その健康リテラシーの能力を向上させるためには、身近に感じられる情報を例として見ていくことがすすめられます。その一つとして、ダイエットから考えていくことにします。

ダイエットは一般には「やせること」「やせるために食べる量を減らすこと」といったイメージが抱かれるかもしれませんが、目的が何であったとしても、その方法が健康を害するものであってはいけないはずです。なぜならダイエット(Diet)は元々は「方針、戦略、戦術、戦法、作戦」といった意味があり、正しい方針に基づいた行動を示すようになり、そこから食事療法、運動療法がダイエットと呼ばれるようになりました。

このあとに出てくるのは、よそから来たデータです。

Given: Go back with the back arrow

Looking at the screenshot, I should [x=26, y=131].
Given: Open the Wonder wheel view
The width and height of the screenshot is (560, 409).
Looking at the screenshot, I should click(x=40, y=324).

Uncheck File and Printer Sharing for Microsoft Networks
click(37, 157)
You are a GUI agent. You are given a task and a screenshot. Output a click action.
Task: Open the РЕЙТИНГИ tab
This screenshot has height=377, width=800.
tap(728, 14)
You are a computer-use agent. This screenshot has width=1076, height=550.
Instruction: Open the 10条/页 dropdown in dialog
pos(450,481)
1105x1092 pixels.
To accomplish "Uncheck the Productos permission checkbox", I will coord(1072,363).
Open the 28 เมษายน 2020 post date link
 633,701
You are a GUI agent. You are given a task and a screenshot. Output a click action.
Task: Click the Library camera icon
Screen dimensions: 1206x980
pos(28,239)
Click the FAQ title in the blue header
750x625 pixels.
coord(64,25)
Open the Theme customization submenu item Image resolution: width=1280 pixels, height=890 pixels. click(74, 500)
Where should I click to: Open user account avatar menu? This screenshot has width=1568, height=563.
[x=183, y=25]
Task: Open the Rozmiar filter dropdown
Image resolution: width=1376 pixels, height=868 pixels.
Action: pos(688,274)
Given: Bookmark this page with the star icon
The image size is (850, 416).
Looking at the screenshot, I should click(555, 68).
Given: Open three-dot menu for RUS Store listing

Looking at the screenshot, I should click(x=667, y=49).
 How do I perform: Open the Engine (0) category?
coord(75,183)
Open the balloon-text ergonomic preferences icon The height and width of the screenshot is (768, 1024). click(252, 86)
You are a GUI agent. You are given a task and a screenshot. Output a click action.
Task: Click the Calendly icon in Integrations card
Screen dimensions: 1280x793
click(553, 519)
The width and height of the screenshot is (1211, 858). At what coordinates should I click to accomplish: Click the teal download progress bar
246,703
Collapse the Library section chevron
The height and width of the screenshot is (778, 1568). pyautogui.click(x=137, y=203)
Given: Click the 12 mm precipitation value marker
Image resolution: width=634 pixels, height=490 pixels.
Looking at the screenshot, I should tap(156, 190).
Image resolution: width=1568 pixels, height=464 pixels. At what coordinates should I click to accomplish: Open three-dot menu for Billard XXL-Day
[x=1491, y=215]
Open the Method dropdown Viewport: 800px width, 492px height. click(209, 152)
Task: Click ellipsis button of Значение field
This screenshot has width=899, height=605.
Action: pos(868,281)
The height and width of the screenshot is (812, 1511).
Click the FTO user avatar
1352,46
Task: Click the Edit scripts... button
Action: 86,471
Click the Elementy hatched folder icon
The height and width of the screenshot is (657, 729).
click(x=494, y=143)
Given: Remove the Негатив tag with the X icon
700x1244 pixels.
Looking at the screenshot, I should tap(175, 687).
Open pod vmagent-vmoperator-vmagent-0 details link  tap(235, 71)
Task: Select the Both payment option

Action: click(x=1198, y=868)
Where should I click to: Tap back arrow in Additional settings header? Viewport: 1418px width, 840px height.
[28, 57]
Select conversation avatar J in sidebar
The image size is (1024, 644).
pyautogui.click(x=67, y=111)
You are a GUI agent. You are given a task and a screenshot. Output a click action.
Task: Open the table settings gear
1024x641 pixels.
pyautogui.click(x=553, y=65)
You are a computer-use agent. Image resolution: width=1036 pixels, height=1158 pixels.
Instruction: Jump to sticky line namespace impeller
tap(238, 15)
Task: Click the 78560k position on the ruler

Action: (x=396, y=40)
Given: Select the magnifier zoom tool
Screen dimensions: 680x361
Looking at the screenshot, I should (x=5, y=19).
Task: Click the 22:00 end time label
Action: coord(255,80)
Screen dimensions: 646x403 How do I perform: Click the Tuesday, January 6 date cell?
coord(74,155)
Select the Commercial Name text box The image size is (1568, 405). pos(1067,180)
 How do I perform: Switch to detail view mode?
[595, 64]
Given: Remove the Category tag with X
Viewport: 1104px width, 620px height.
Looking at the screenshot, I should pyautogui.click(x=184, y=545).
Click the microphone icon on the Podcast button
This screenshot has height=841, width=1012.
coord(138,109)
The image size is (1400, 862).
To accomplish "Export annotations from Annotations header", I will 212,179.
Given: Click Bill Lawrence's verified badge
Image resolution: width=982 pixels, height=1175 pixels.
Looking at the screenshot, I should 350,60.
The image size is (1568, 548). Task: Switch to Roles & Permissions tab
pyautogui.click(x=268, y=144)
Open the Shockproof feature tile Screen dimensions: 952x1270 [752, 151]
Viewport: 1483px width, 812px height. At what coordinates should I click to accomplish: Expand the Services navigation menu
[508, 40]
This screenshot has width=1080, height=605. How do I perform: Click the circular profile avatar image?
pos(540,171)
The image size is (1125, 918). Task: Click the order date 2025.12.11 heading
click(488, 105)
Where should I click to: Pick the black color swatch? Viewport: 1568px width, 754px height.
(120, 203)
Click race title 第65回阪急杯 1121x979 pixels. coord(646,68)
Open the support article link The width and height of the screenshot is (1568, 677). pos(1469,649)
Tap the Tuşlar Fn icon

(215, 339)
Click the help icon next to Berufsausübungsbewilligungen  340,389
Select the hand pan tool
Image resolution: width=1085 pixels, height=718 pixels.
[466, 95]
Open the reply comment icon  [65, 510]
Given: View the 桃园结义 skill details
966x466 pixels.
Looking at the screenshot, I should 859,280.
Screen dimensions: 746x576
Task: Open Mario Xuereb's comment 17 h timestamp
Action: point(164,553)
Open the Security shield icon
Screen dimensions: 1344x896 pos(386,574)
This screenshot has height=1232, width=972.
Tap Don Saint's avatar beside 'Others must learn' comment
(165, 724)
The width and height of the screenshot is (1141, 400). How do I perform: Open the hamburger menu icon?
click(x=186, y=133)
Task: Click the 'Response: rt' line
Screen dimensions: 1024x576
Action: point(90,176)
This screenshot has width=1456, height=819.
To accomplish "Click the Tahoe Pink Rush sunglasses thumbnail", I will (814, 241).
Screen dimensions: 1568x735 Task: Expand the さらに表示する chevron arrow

ダイエット産業は、実際に効果があるのかわからない商品、実際の効果以上に騙すような表現で販売されている例もあります。そもそも目的に合った方法なのか、効果が合ったとしても目標に合致したものなのか、自分の体質や生活に合ったものなのか、といった疑問があり、それが伝えられないまま販売されている例、よく確認しないで購入している例が数多く見られます。

どんなに効果があるものであっても、使い方がわからないと、正しく使わないと、せっかくの効果が得られなくなります。そこまで考えてから、広告や記事、ネット情報などを見るべきであって、それをクリアして手に入れた商品を有効に使うようにしないことには健康リテラシーを高めることはできないことになります。